PROBLEM TO WORK ON: Reproduce, word for word, the portion of the playgroup post that starts with "So, the playgroup: We" and continues through "Hear that Barack?".

QUOTED TEXT:
----
I wanted to write more about the playgroup we attended on Saturday. As I mentioned, it’s sponsored by the local Associated for Retarded Citizens (ARC) and an added bonus is that it includes siblings. I’d been meaning to take the kids since last year but something always seemed to interfere and then there were several weeks when due to lack of interest, it wasn’t even held (depressing). Well it finally started up this week. I’m also trying to get our weekends more structured. I like the idea of them being involved in something. They don’t need to be the super overscheduled kids (I’m all for hanging out since we all have busy weeks) but I think we all do well when we have at least one thing planned for each weekend day. I’m looking into swimming and music and am trying to figure out a way to do both without having to get a second job.
So, the playgroup: We were the first to arrive and we were fifteen minutes late. That did not bode well. The facility, a local ARC office, was sad. Stained carpets, homely circa-1980s leather couches. Piles and piles of VHS tapes in front of a large, fingerprint laded television. What do they do? Park the special needs adults in front of the television all day? Beyond depressing. I hate get wrapped up in the exterior but come on. These people deserve better. Hear that Barack?
----
GIVEN DATA:
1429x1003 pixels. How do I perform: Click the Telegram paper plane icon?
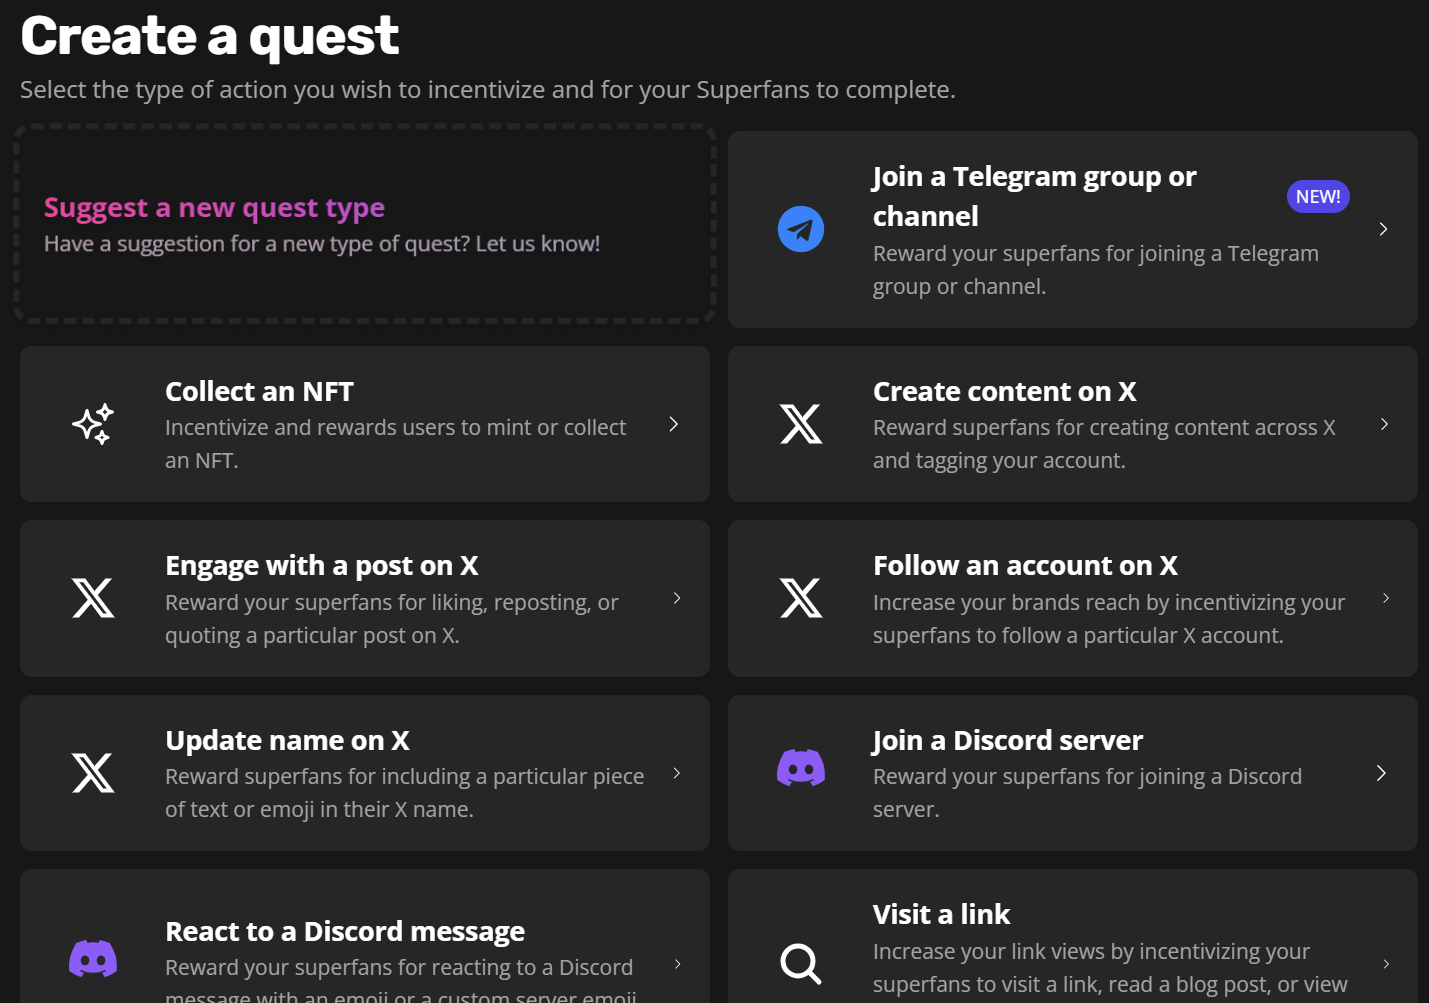[801, 229]
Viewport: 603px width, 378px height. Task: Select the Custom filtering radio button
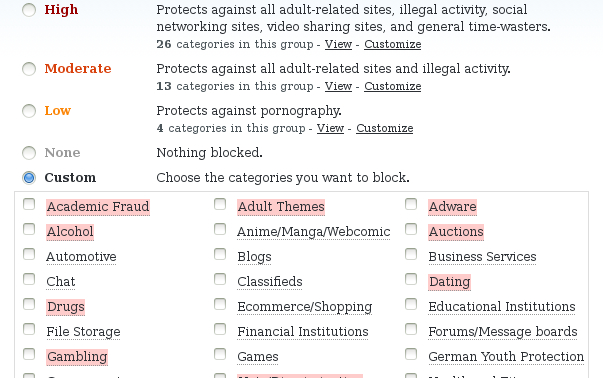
----
FINISHED EXERCISE:
So, the playgroup: We were the first to arrive and we were fifteen minutes late. That did not bode well. The facility, a local ARC office, was sad. Stained carpets, homely circa-1980s leather couches. Piles and piles of VHS tapes in front of a large, fingerprint laded television. What do they do? Park the special needs adults in front of the television all day? Beyond depressing. I hate get wrapped up in the exterior but come on. These people deserve better. Hear that Barack?